* Provided records
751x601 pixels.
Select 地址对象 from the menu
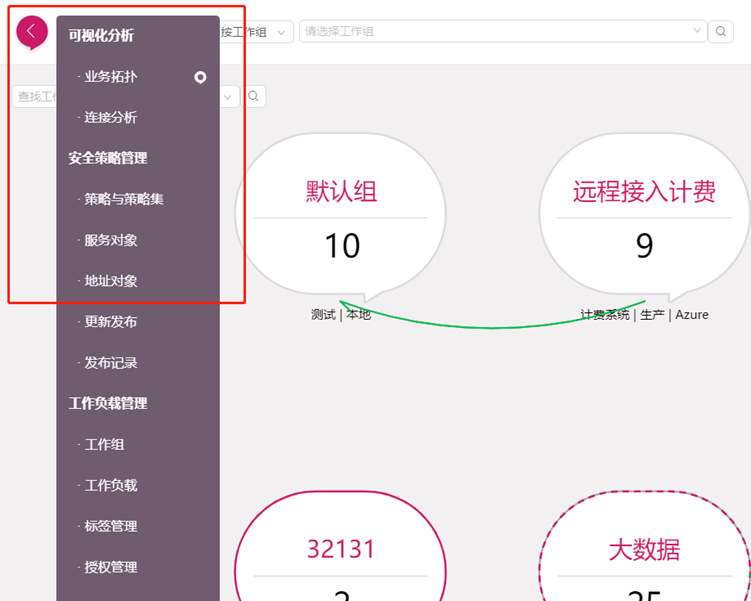coord(111,281)
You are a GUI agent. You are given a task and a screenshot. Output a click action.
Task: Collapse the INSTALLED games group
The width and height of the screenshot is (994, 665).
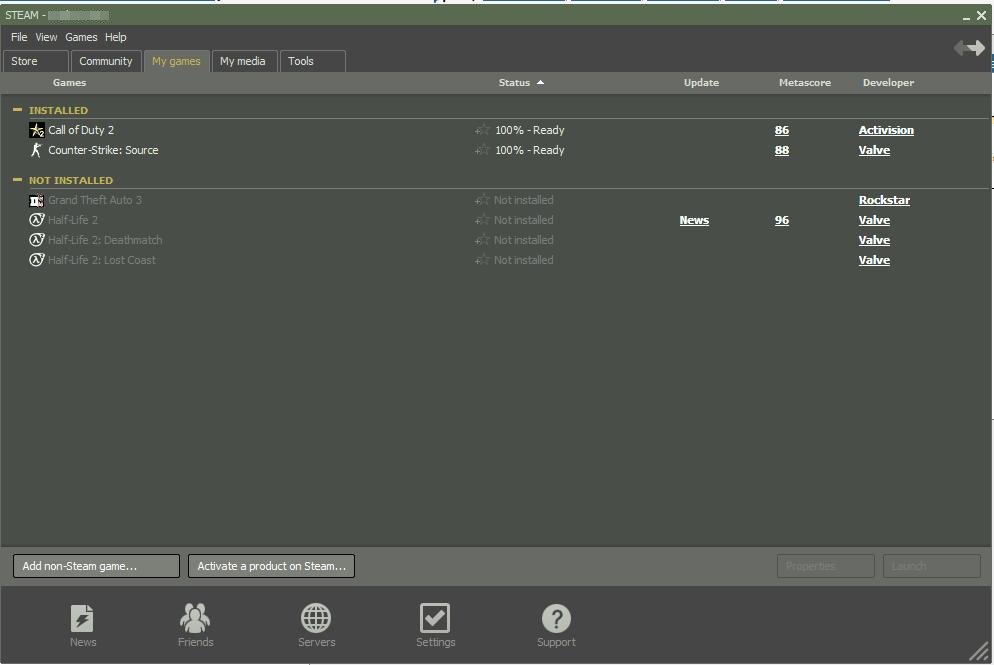click(17, 110)
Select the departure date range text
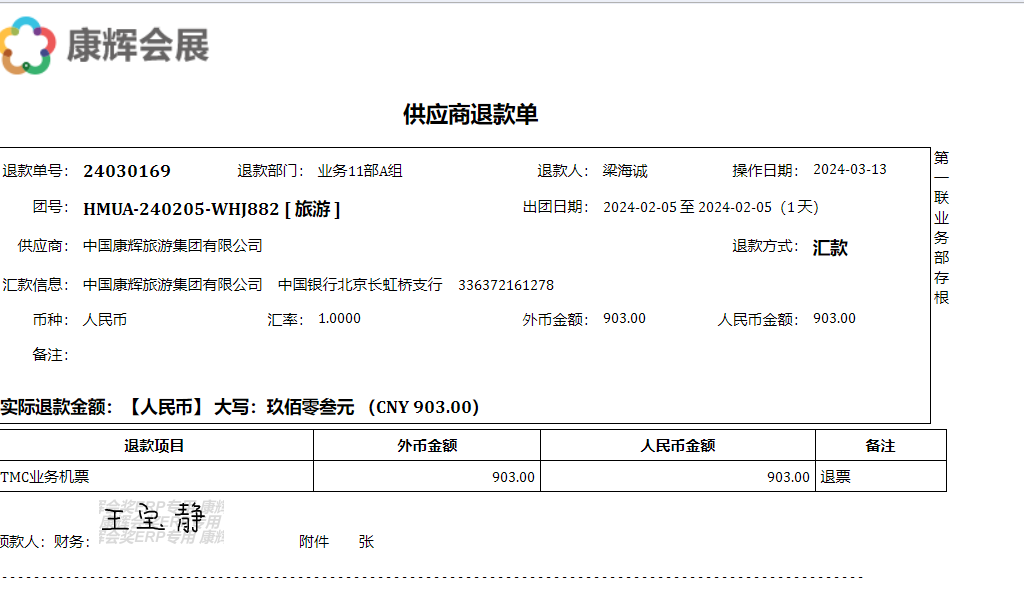 (711, 208)
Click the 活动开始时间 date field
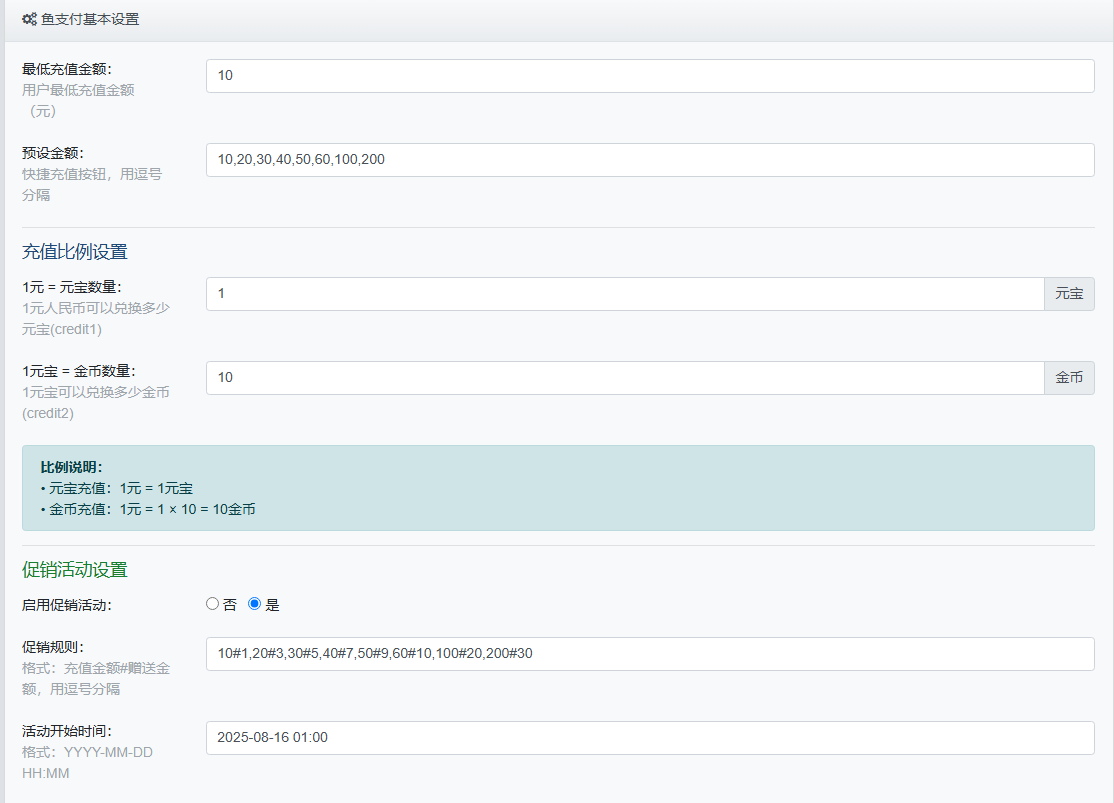1114x803 pixels. tap(649, 738)
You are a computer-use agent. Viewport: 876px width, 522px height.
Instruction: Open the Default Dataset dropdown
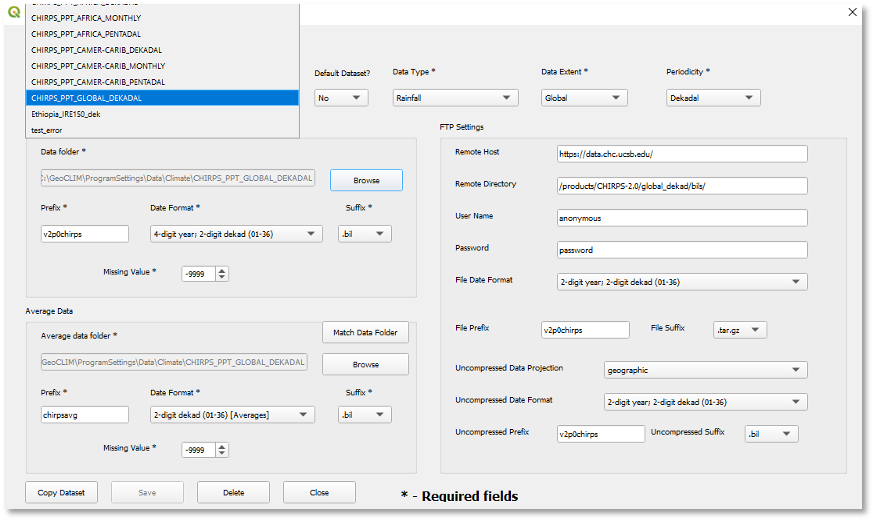(x=341, y=98)
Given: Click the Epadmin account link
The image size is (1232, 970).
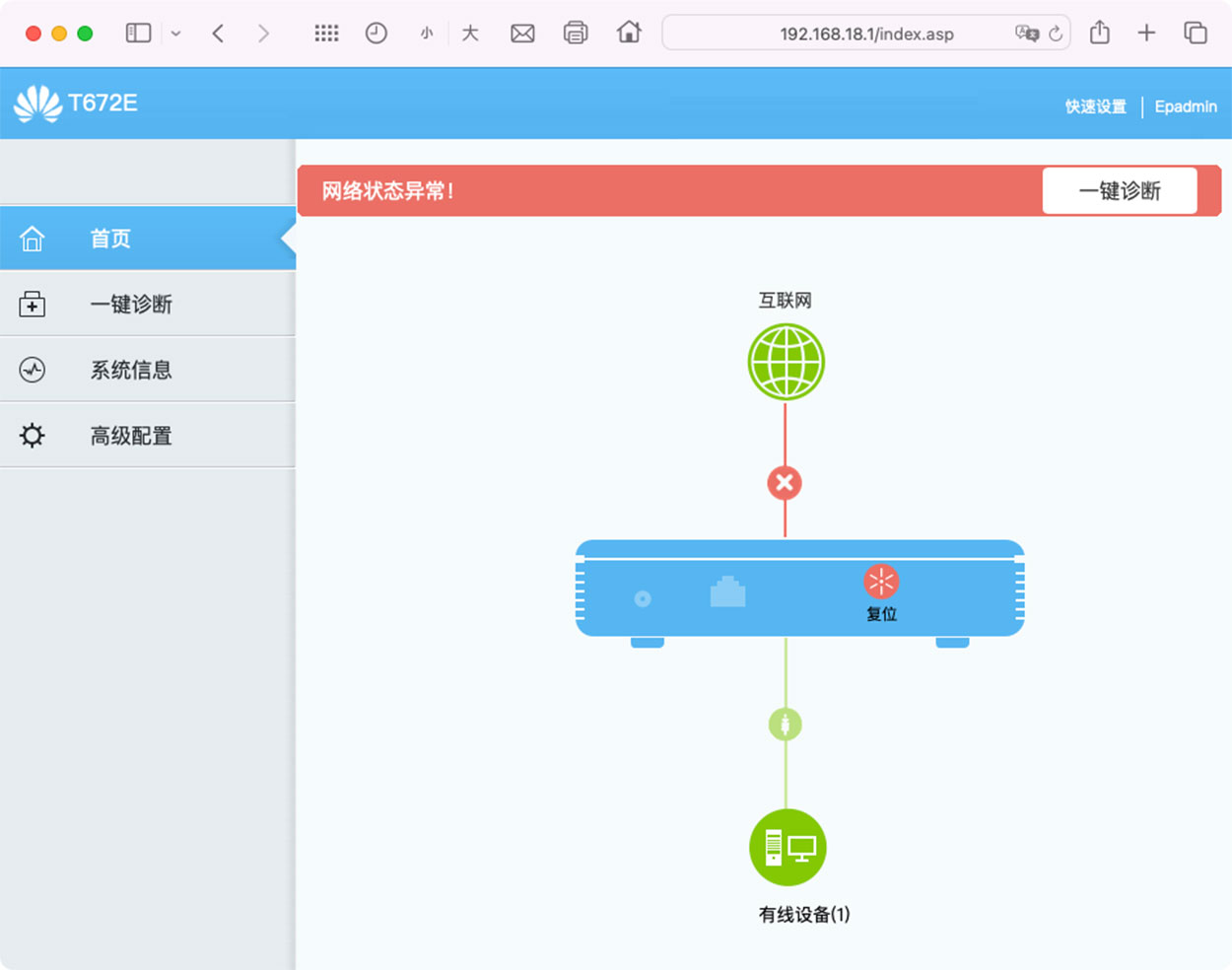Looking at the screenshot, I should coord(1186,106).
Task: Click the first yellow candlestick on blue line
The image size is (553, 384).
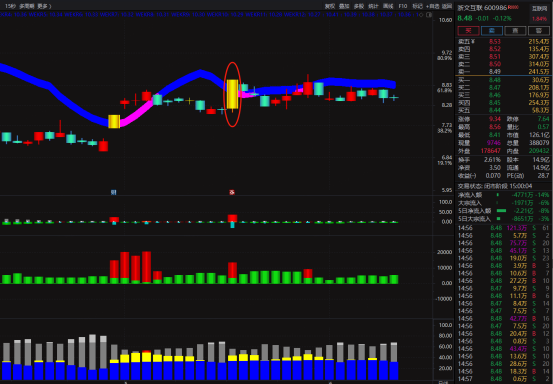Action: click(114, 121)
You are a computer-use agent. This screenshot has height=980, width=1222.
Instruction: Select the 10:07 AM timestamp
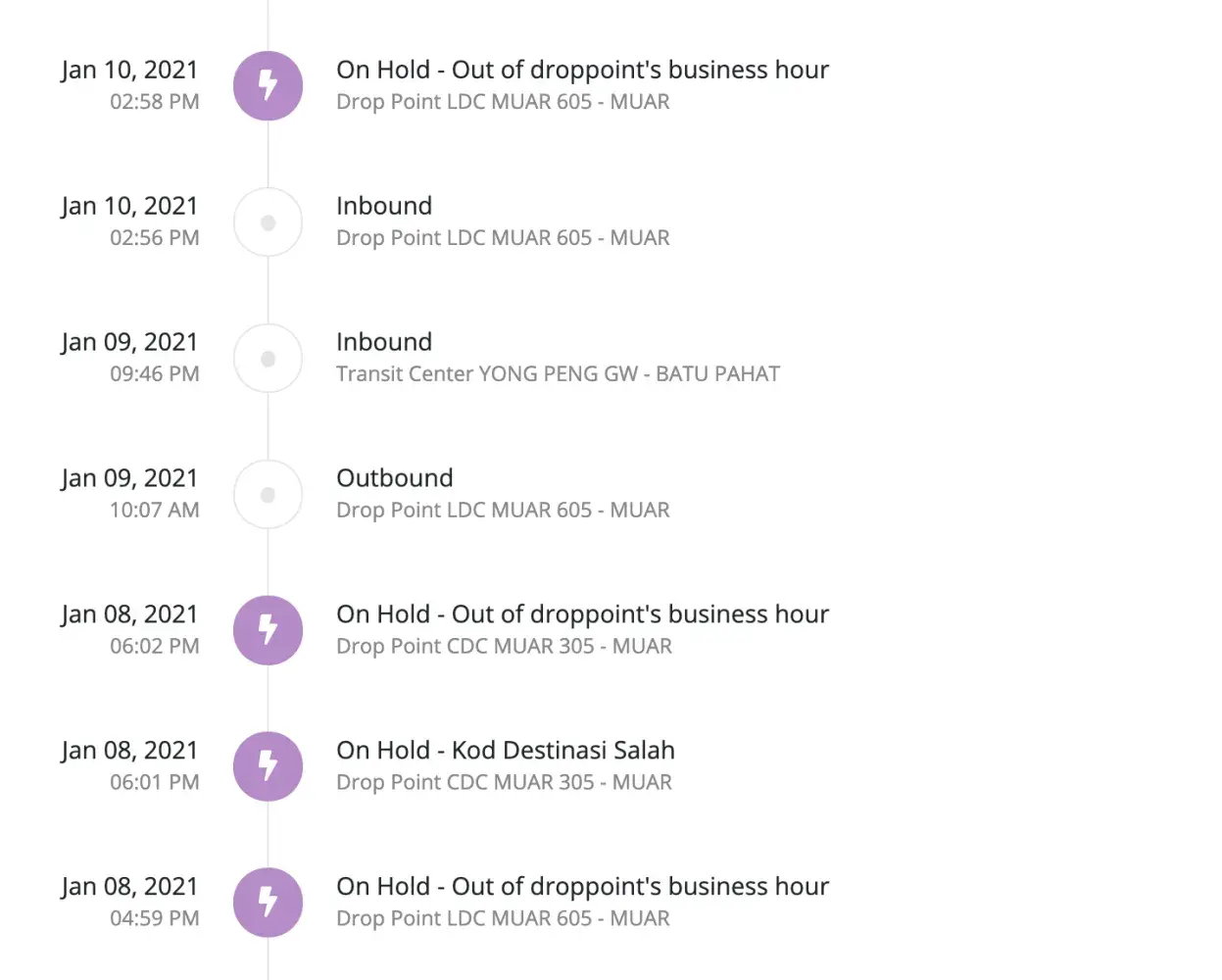click(x=154, y=511)

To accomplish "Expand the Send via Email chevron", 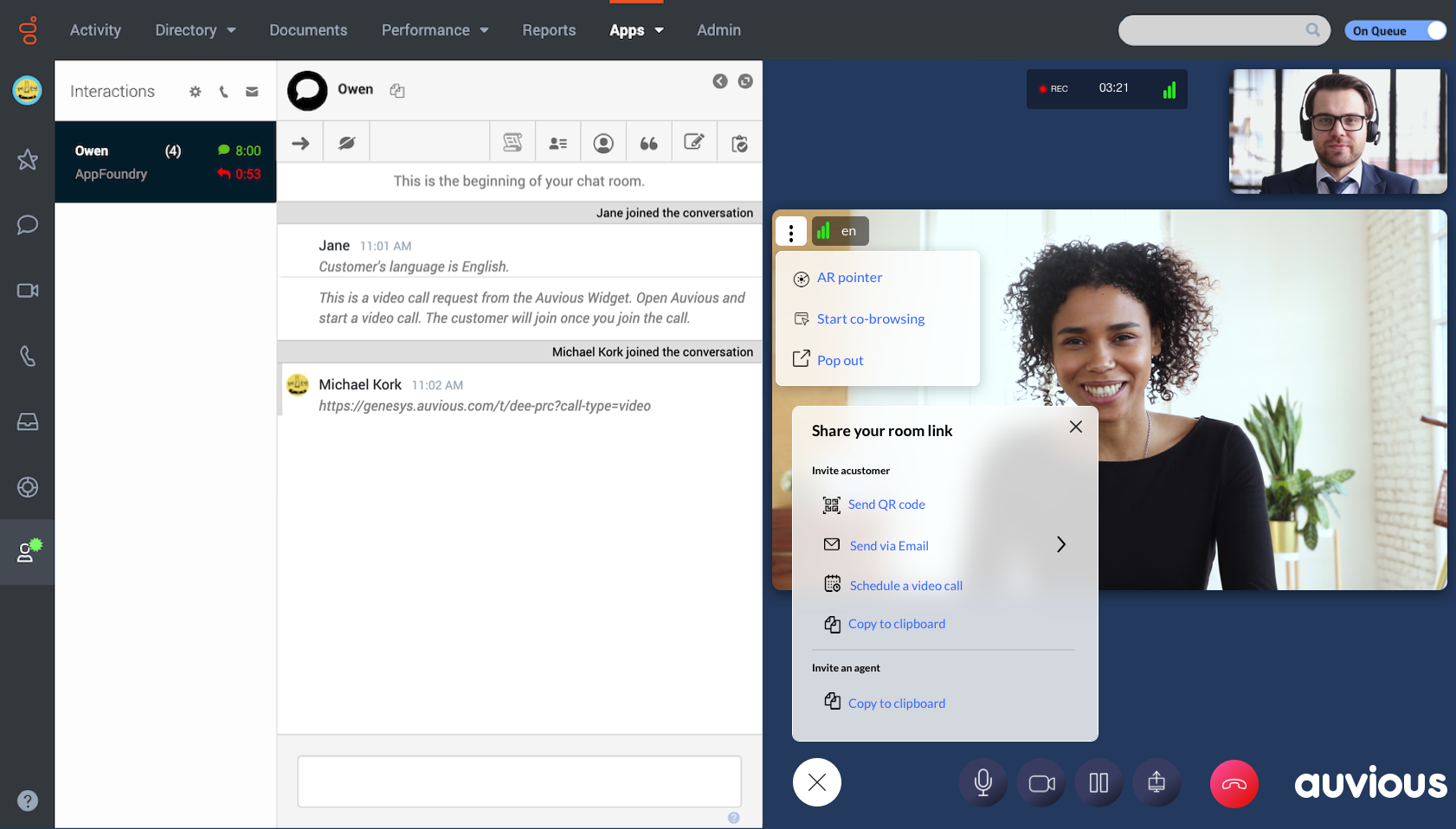I will coord(1060,544).
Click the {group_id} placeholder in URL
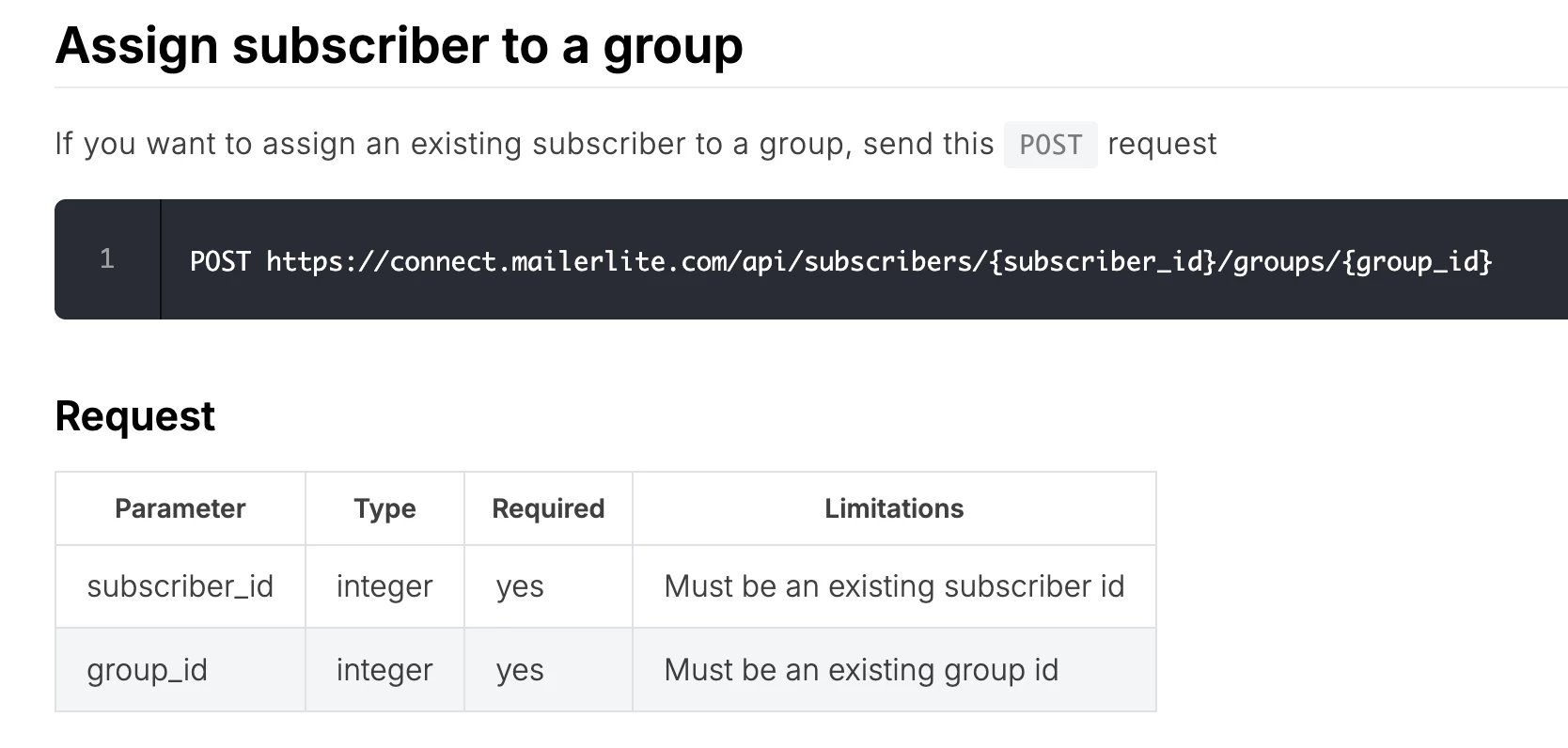The height and width of the screenshot is (748, 1568). tap(1417, 260)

* Your goal
Copy each line of the listing that contains the string "computer".

* Exercise result
You are a computer-use agent. Viewport: 876px width, 522px height.
You are a computer-use agent. This screenshot has height=980, width=1222.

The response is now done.